On what the numbers weren't capturing

So what the data was really leaving out was, in my view, joy. On most of these questionnaires and surveys, joy is indistinguishable from other kinds of pleasant feelings. If you're happy you just give it a 5. Maybe a [This Is] Spinal Tap analogy is good here: I think the joy really goes to 11 and there's no way to kind of measure that necessarily on a scale of 1 to 5.

That 5 you're feeling when your kid laughs or when your kid says something that's so totally, like, amazingly weird, or insightful, or sensitive — it's not the same as like getting a good laugh out of watching a movie or having a really nice time with a friend. It's just like a different category of experience and the fact that they all just numerically translate into the same thing is frustrating.
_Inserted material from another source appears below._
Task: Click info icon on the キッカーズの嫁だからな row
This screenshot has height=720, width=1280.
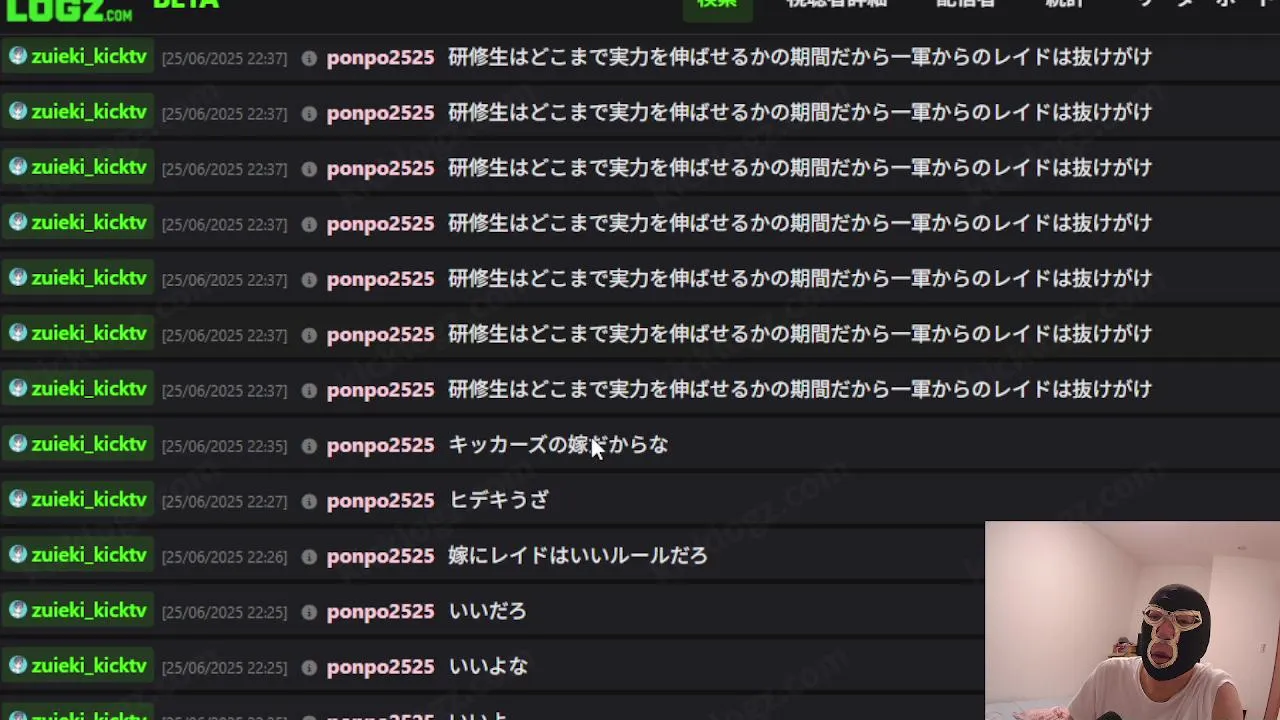Action: tap(309, 446)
On a study by behavioral economist Daniel Kahneman that asked women to rate which activities gave them the most pleasure — and found childcare was pretty far down on the list

That study blows my doors off every time I hear somebody repeat it back to me. What's truly amazing about Danny Kahneman's study is that when the women were answering this question, they didn't even realize they were ranking childcare so low. Daniel Kahneman did not design this study to determine how happy moms were. He simply wanted to know how happy people were during the day as they were going about doing their daily business. And only at the end ... when everything was all added up did he discover that parents would have preferred — yeah, napping, answering emails, shopping, watching TV ... housework, vacuuming clocked in higher which is amazing.
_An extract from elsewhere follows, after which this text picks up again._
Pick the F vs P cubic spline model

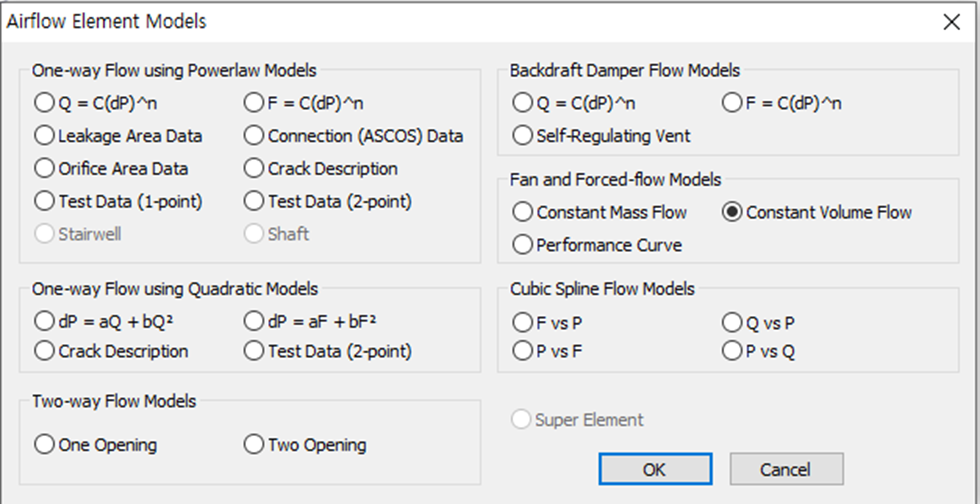click(522, 322)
On the way men and women internalize parenting differently

Women seem to have this running ticker tape of concerns in their head all the time about their kids. Whereas men just have this great gift of compartmentalization. And this is not just me speaking anecdotally, this has been born out in not just one study but many. The amount of psychological effort that women spend on their kids in addition to physical effort is really quite striking. The amount of time that women spend berating themselves for not spending enough time with their kids ... or spending the 'wrong kind' of time with them — heaven forbid that they actually turn on the television and let their kids watch TV for a half an hour so that they can do the dishes. It's really striking what the differences are.

On Minnesota parents Clint and Angie

What blew me away about Angie and Clint, is that Angie [who is a psychiatric nurse] during the day, she works with psychotics who are often in a delusional state and quite violent, and will bite, and will kick, and will hit. Yet she told me without any equivocation or ambiguity that she found her home life and her role as a mother much, much harder because she's not sure what she's supposed to do as a mom.

Whereas Clint who sits at a desk [managing rental car locations] — he's not contending with delusional patients — he finds working with his kids much easier. He finds his role of parent much easier ... he's very confident that what he's doing is just fine. He doesn't second-guess himself at all. Whereas when he's at work he's second-guessing himself all the time. That whole exchange, that said everything to me in a very small universe I heard all of the differences between how men approach this job and how women do.

On whether she was uncomfortable making generalizations about men and women

If you knew how many times I kind of hit "select all, delete" on those parts of the book ... the fact that there was so much data about this made it a more comfortable assertion to make.

On how writing the book affected her own understanding of being a mother and a wife

A lot of the material that I read about joy and meaning is something that I think about all the time now. And I do feel like — having spoken to parents of adult children and watching them well up with this wild sense of pride and accomplishment knowing what they know about who they've produced in the world — it's sort of an unrivaled feeling.

I think also some of the data that I ran across just helped me figure out how to be a better wife. I have now learned, that if I have something to do on a Saturday, I say so on a Tuesday and we make plans for me to do that so that on Saturday we're not duking it out about who gets the three hours.